The most obvious component of carbon-efficient workloads is renewable-energy-powered datacenters. Once we realize the energy efficiency and productivity gains, to reach zero-carbon operations, the workloads need to be renewable energy-powered. Today, the renewable energy mix varies regionally from 100% in Iceland to 20% in the U.S., to zero in Bahrain. But many companies with large datacenter operations aren’t waiting for electric utilities to convert from fossil-fuel-based generation to renewable energy. Instead, they are going out and procuring it themselves and setting goals to achieve 100% renewable-energy-powered operations by the end of the decade. In the U.S. in recent years, corporate procurement of renewable energy has exceeded that of electric utilities. This private demand for renewables, coupled with the ever-increasing cost-competitiveness of renewable energy, is accelerating grid deployments globally. It’s now one of the fastest decarbonizing sectors. Recognizing the environmental impact of their industry, many public cloud providers are committing to 100% renewable-energy-powered operations by 2030. In fact, earlier this year at VMware, we launched an initiative called “Zero Carbon Committed.” Its purpose is to connect customers looking for low-carbon public cloud providers to meet their supply-chain sustainability goals with VMware cloud providers who are committed to zero-carbon clouds by 2030. To date, 23 providers are Zero Carbon Committed.

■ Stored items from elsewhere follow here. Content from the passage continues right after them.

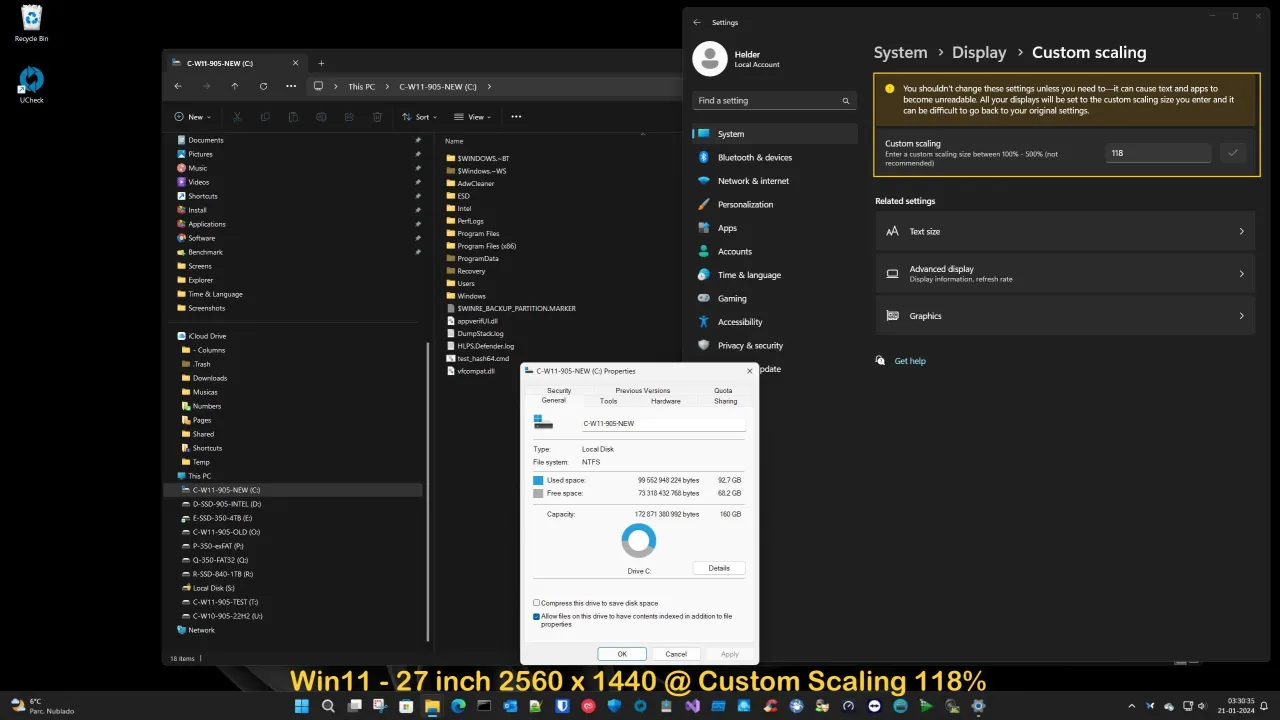Image resolution: width=1280 pixels, height=720 pixels.
Task: Click the search icon in Find a setting
Action: tap(846, 101)
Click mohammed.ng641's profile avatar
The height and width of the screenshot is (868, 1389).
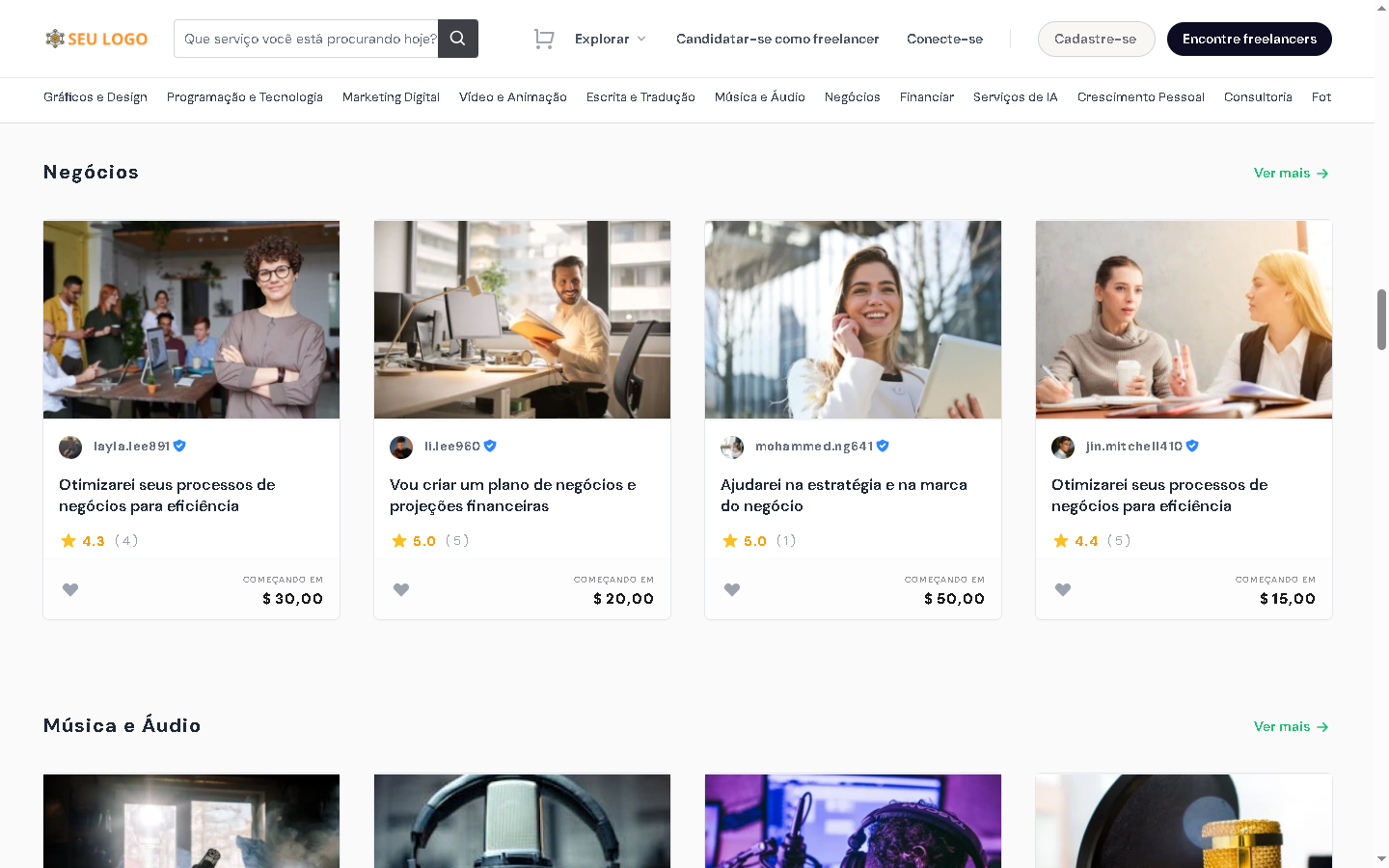(x=732, y=447)
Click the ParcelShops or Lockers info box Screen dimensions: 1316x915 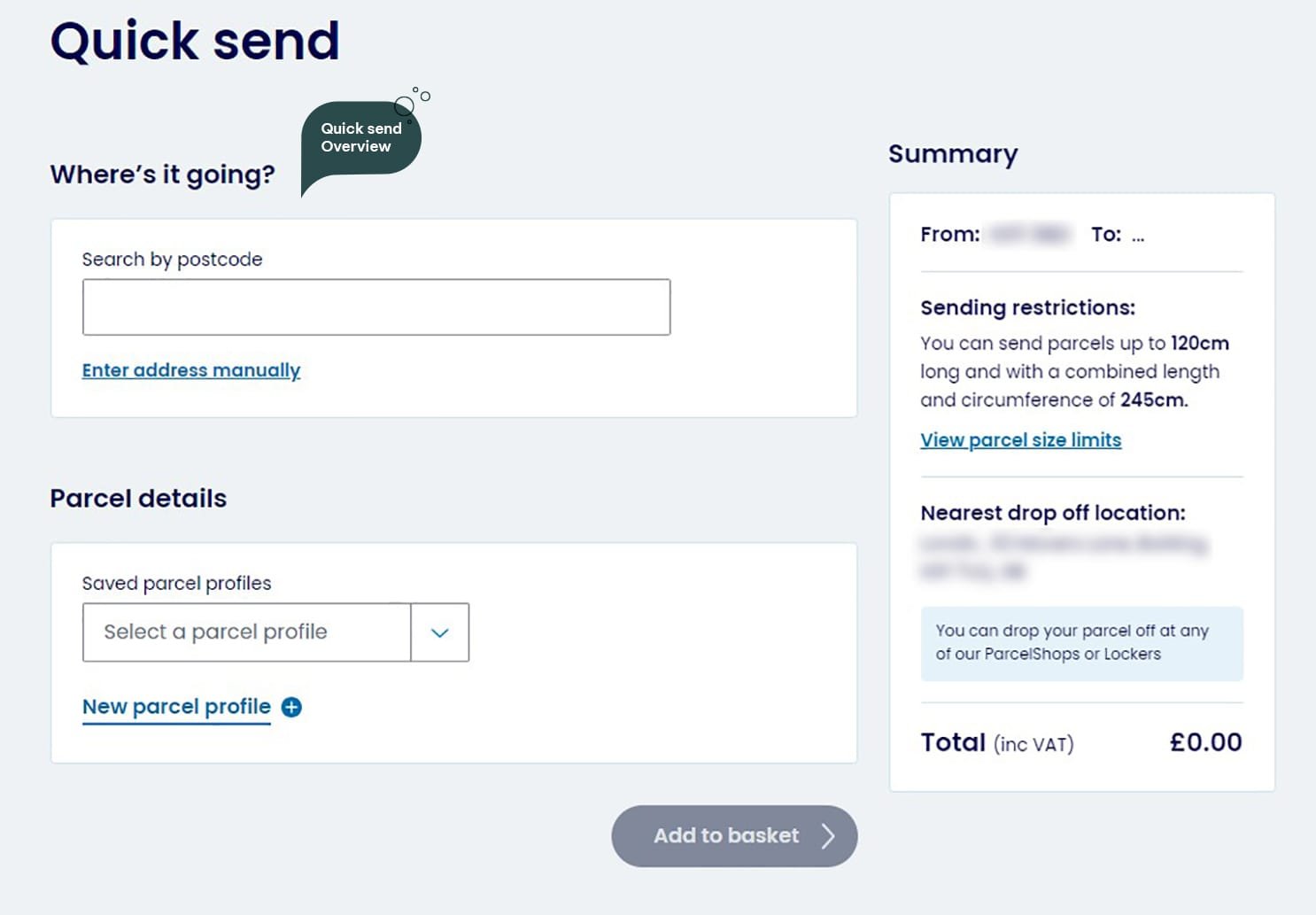pos(1081,643)
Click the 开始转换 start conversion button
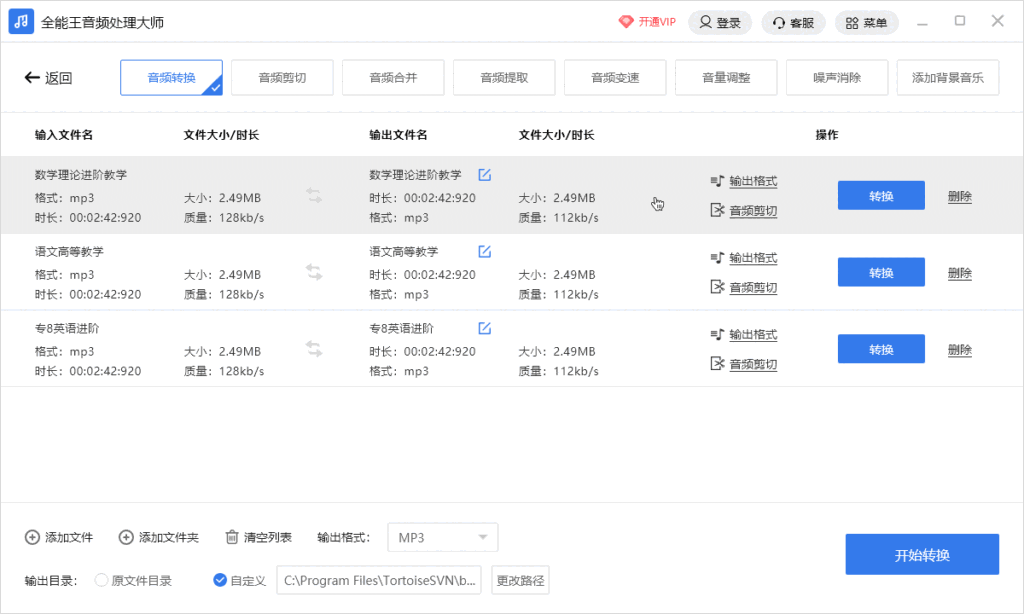This screenshot has height=614, width=1024. tap(921, 554)
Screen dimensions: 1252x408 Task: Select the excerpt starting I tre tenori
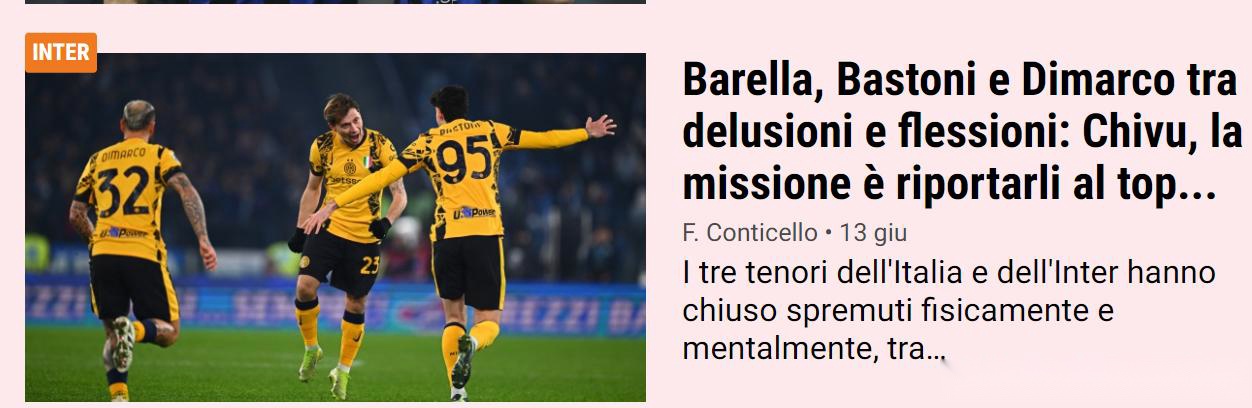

Workload placement and scheduling
A less-obvious component of workload carbon efficiency is placement and scheduling – when and where workloads are run. Integrating electricity carbon intensity as an optimization factor into workload management can significantly minimize system carbon emissions. A characteristic of the electricity that powers datacenter workloads is carbon intensity — the weighted average of the carbon emitted during the generation of that electricity across all generators on the grid. Carbon emissions can vary anywhere from near-zero for wind, solar, hydro, and nuclear power plants to very carbon-intensive for coal and natural gas power plants (e.g., 500 kg CO2/MWh). The mix of generators contributing electrons and the quantity generated on the local grid varies at any given time. Therefore, a grid’s carbon intensity varies over time.
For workloads that are not latency-sensitive and/or geographically restricted, the management system may determine when and/or where to run these workloads based on when and/or where the electricity is cleanest. For example, the management system can delay running a workload or run the workload in an alternate datacenter. This idea isn’t far-fetched. The share of renewables and low-carbon electricity reached almost 55% in 2019 for global electricity generation. In aggregate, workload placement and scheduling could help reduce demand for carbon-intensive electricity. In the longer term, managing datacenter workload demand could also improve the economics and stability of the electricity grid by facilitating the balance of electricity demand and supply.
Carbon-aware workloads are necessary for enabling workload placement and scheduling to optimize system carbon emissions. Quality-of-service requirements such as latency, geographic restrictions, and mission-critical elements of these workloads can be communicated back to the management system. This enables the management system to identify and prioritize workloads that have the flexibility to alternate their scheduling and/or placement. The Green Software Foundation has a working group focused on developing an SDK to enable carbon-aware applications.
As we can see, there are pathways to zero-carbon clouds that can help accelerate the coming transition to a low-carbon economy. Innovations that maximize the productive use of cloud infrastructure will bring significant economic and environmental benefits. And managing workloads to use the cleanest energy can help stabilize the grid and provide lower-cost electricity. Some of these innovations can leverage existing capabilities. Others will require the maturation and adoption of emerging capabilities, such as hybrid cloud bursting to provide on-demand capacity for peak loads. VMware is perfectly positioned as a multi-cloud solutions provider to lead the way. Companies, investors, and governments are counting on it. Stay tuned for the final installment of this blog series, where we’ll look more closely at some of the sustainability innovation happening at VMware.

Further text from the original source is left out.